Plagiarism detection over a corpus: shingle each document into k-grams, hash each shingle, store (doc_id, hash) tuples; near-duplicate documents share many shingles. MinHash + LSH (locality-sensitive hashing) is the production technology, built on the same rolling-hash foundation. Snapchat / Imgur-style “hash this image” reuses the same logic with perceptual hashes.

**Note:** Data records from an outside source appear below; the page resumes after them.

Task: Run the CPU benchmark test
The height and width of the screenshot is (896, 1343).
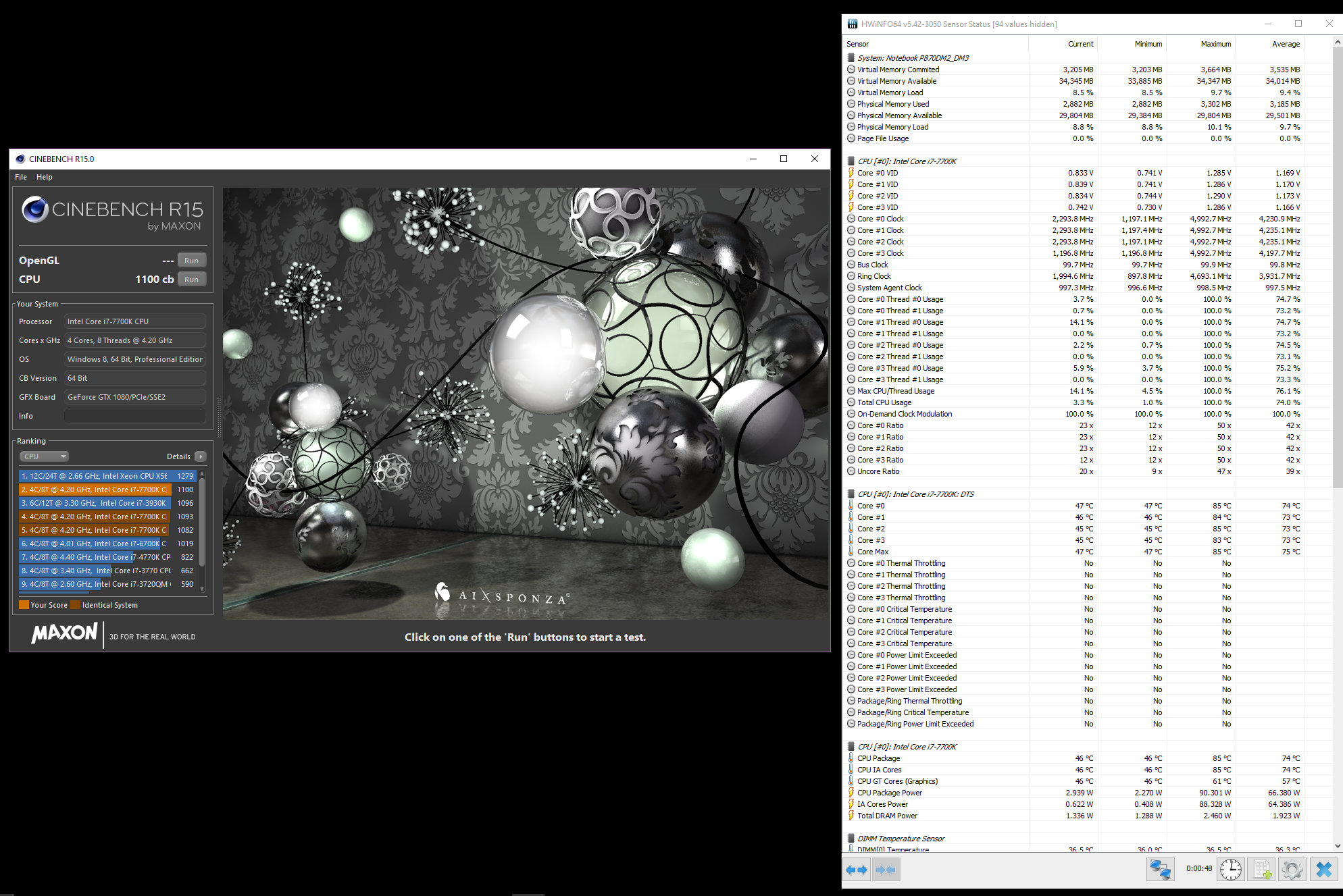Action: (192, 280)
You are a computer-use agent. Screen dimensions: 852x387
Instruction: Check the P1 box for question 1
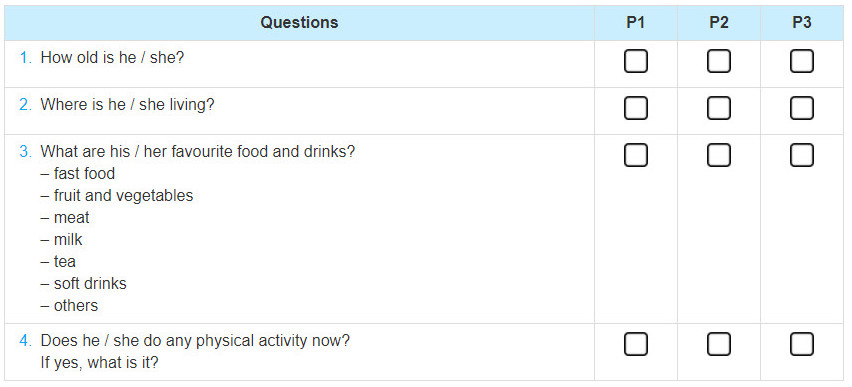pos(635,61)
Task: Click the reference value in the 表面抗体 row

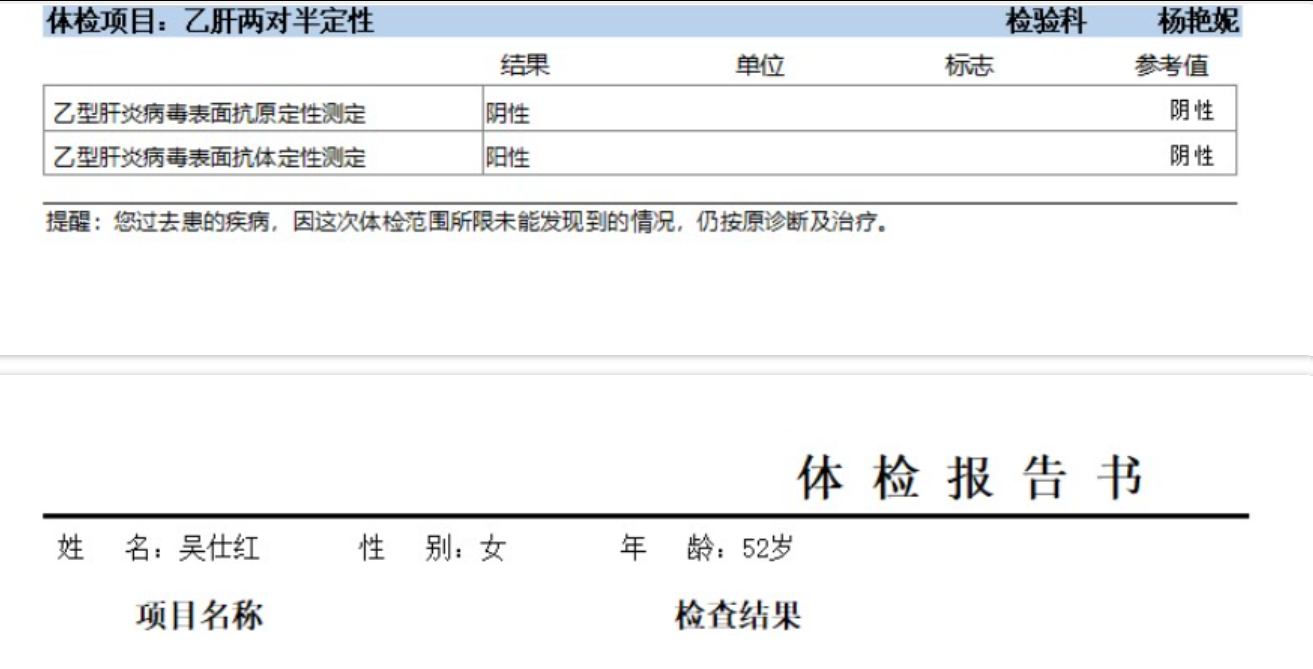Action: pos(1191,156)

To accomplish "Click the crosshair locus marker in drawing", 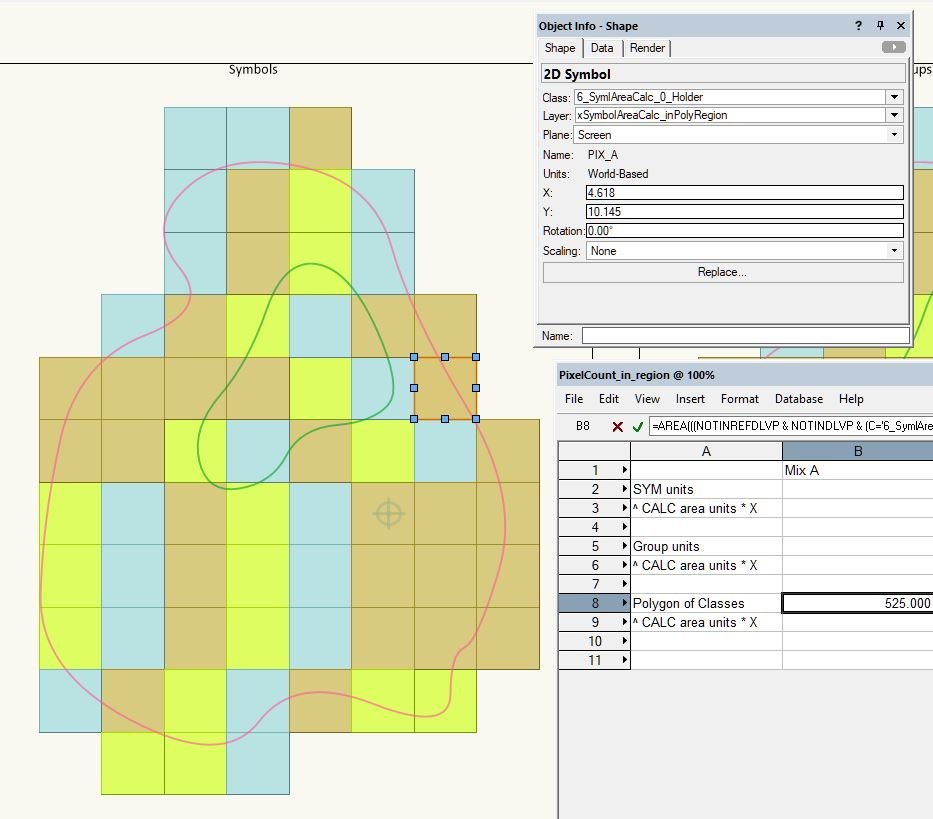I will 388,514.
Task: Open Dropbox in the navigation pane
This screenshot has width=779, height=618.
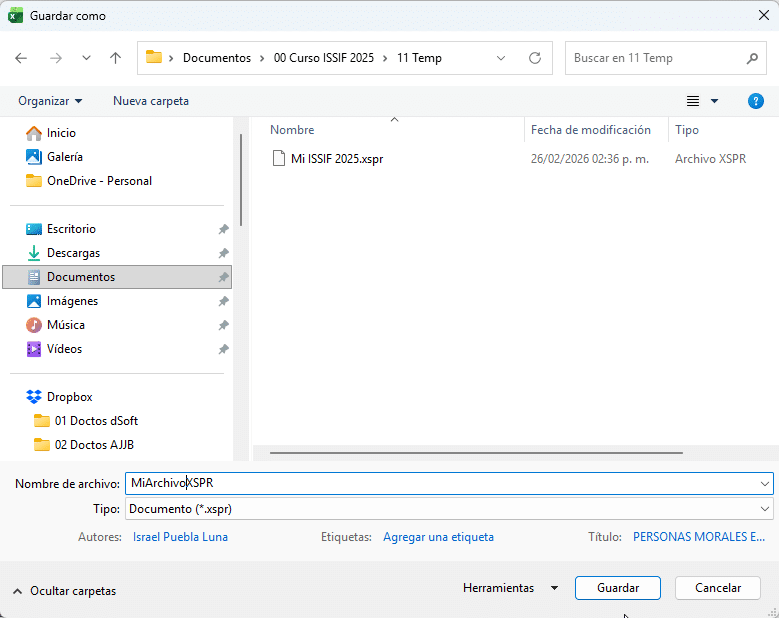Action: 69,397
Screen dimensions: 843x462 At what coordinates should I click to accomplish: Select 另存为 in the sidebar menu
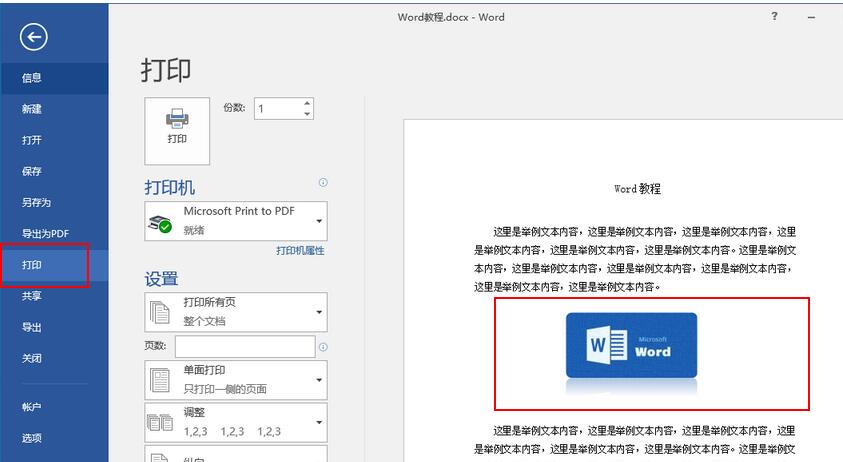36,202
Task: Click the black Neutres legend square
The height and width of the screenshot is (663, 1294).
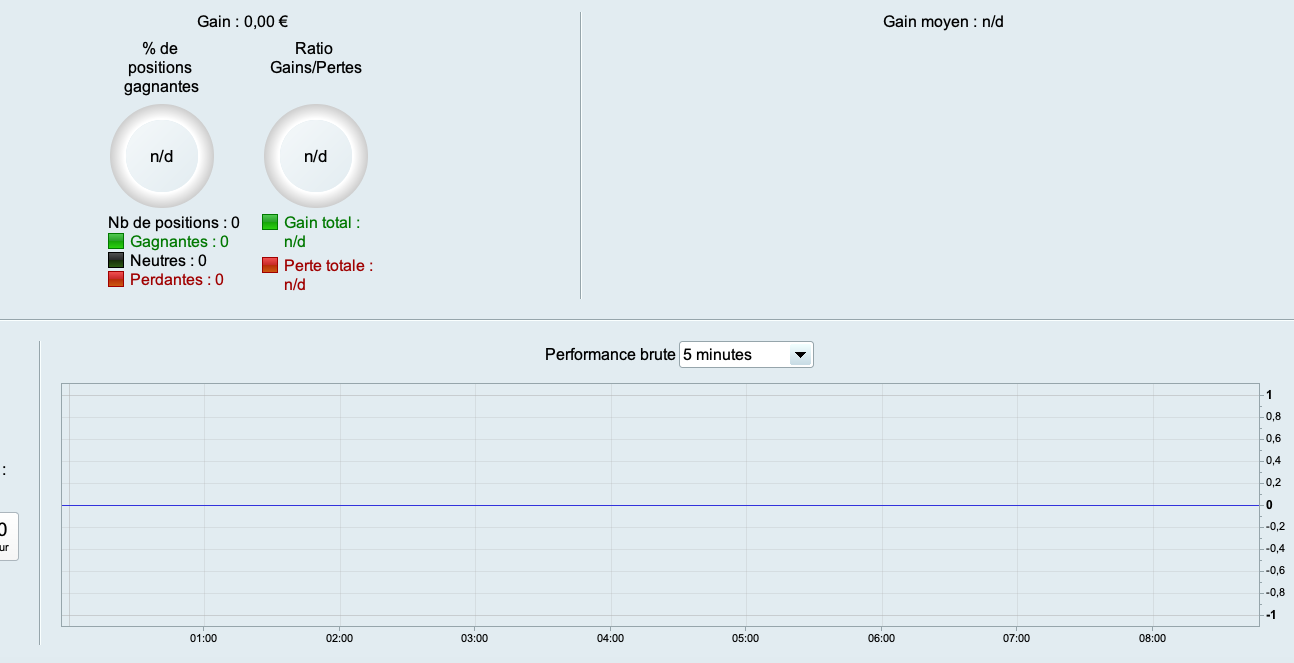Action: (x=116, y=260)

Language/Runtime Follow-ups

  • Python: integers are bignums; prefer mods that fit in 63 bits to keep ops fast. Avoid pow(b, k, m) in hot loops — precompute pow tables.
  • Java: use long for mod ~10⁹ to keep b · h + c from overflowing int. For mod 2⁶¹-1 you need Math.floorMod and 128-bit (Math.multiplyHigh in JDK 9+).
  • Go: uint64 with mod 2⁶¹-1 lets you (x * y) >> 61 reduce. Idiomatic CP technique.
  • C++: __int128 for mod 2⁶¹-1 multiplications. Otherwise unsigned long long.
  • JS/TS: Number only safe for integers ≤ 2⁵³. Use BigInt (slow) or pick mod ≤ 2²⁶ with two-pair hashing to fit safely.

Common Bugs

  1. Single-hash collision — passes random tests, fails LC 1044 hidden cases. Double-hash always.
  2. Negative mod in languages with truncated division (Java, C, JS): (a - b) % MOD can be negative; add MOD and re-mod.
  3. Power table off-by-one: p[i] = b^i. hash[l..r) uses p[r - l], not p[r - l - 1].
  4. Reusing the same (b, p) across runs on adversarial inputs — randomize per run.
  5. Forgetting verify on single-hash → wrong answer.
  6. Boundary in rolling update: drop the leftmost char first (multiply by pow_L), then add the rightmost.

Debugging Strategy

Construct two strings of the same length with known equality and known inequality; assert your hash_pair(0, L) gives equal pairs iff the strings are equal. For LC 1044, when the binary search returns wrong-length, instrument find(L) to dump (i, hash, prior_index) on each match candidate. If a hash collision passes verify, your hash is wrong; if verify catches it, single-hash worked but barely — switch to double-hash.

Mastery Criteria

  • Implemented double-hash rolling hash from scratch in <15 minutes.
  • Stated the collision probability for single vs double hash.
  • Solved LC 187 in <10 minutes; LC 1044 in <30.
  • Recognized binary-search-on-length as the standard “longest duplicate” reduction.
  • Used random base per run.
  • Stated the alternative (suffix array) and when to prefer it.